> **OBJETIVOS**
(A) Em que mês de cada ano acontece a reunião anual do FMI e do Banco Mundial, segundo o texto sobre bancos centrais?
(B) Escreva a continuação do texto sobre bancos centrais a partir da última frase apresentada.

> **TRECHO DA PÁGINA**
※ ※ ※

Valor Econômico, v. 20, n. 4873, 05/11/2019. Valor Investe, p. C8

Bancos centrais não resolvem todos os problemas

Evandro Buccini


Em outubro de cada ano, acontece a reunião anual do Fundo Monetário Internacional (FMI) e do Banco Mundial, normalmente em Washington. Em paralelo, há eventos e palestras com as autoridades para discutir a conjuntura dos principais países e temas estruturais de longo prazo.

A relativa calma de alguns anos atrás, quando parecia chegar o momento de normalização da política monetária dos países desenvolvidos, foi substituída por muitas dúvidas do que fazer para evitar uma desaceleração nas principais economias do mundo. Há dois anos, o principal tema discutido foi o estado da relação entre inflação e desemprego, algo bastante técnico para mostrar que está difícil explicar a baixa inflação atualmente com os mesmos indicadores que no passado.

Havia um otimismo enorme com Argentina e Brasil. O primeiro foi eterno enquanto durou e o segundo teve um retorno interessante para os que tiveram estômago para enfrentar a eleição de 2018. Já este ano, havia mais dúvidas do que respostas. Há quase um consenso de que os BCs fizeram o que podiam. Os juros devem ficar baixos por um período mais longo do que se imaginava. Os problemas agora transcendem a esfera de influência da política monetária. A política fiscal seria o próximo instrumento a ser utilizado, mas há uma divisão entre os que acreditam que há espaço para estímulos fiscais, em um ambiente de juros muito baixos, e outros que se preocupam que o endividamento dos principais países está elevado.

※ ※ ※

> **INFORMAÇÕES REGISTRADAS**
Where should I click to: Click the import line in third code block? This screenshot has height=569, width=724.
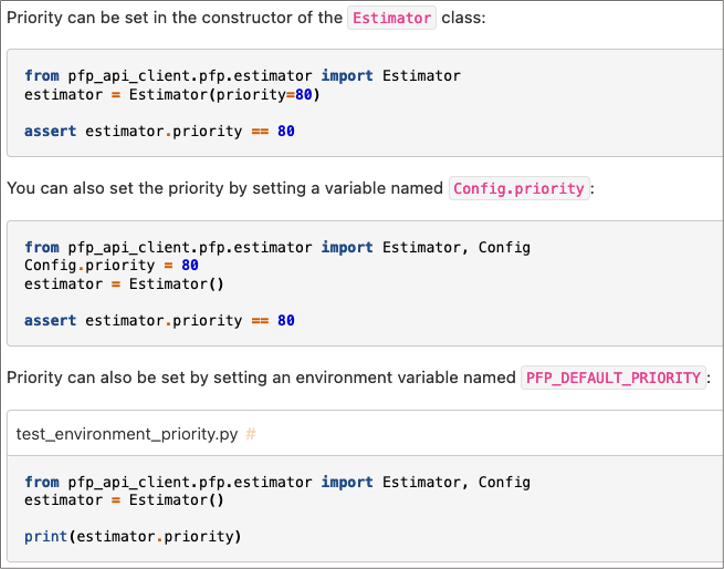coord(276,481)
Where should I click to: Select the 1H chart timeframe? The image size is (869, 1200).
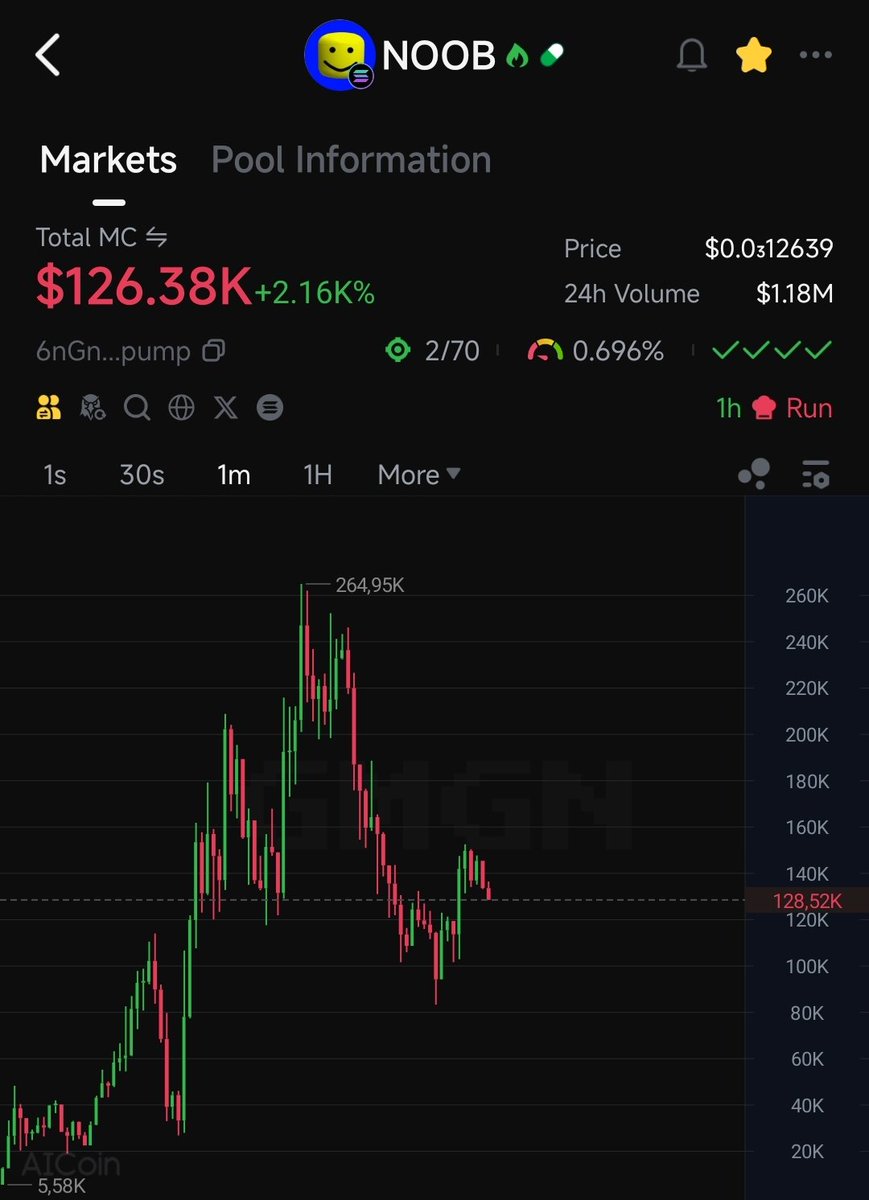[316, 475]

※ ※ ※

> **RESPOSTAS DAS TAREFAS**
(A) A reunião acontece em outubro de cada ano.

(B)
Há acordo com relação ao espaço fiscal na Alemanha, que, apesar disso, reluta em utilizá-lo. Os governos dos desenvolvidos devem se voltar para reformas estruturais para permitir aumento do crescimento potencial. Está cada vez mais claro que o conflito comercial entre China e EUA é só uma face de uma disputa mais ampla que envolve disputas tecnológicas e influência em diversas regiões do mundo. Não há expectativa de escalada desse conflito, mas também não parece haver espaço para uma solução definitiva. A necessidade de enfrentar a China é um consenso entre os políticos de ambos os partidos nos EUA. O crescimento da China já está diminuindo e a retração do comércio acelera esse processo.

A eleição nos EUA em 2020 pode ser a primeira na história recente a causar uma volatilidade nos ativos de risco (os efeitos da eleição de Trump foram de apenas alguns dias). Atualmente, a senadora Elizabeth Warren é favorita para ganhar a nomeação do Partido Democrata para concorrer com o atual presidente, Trump.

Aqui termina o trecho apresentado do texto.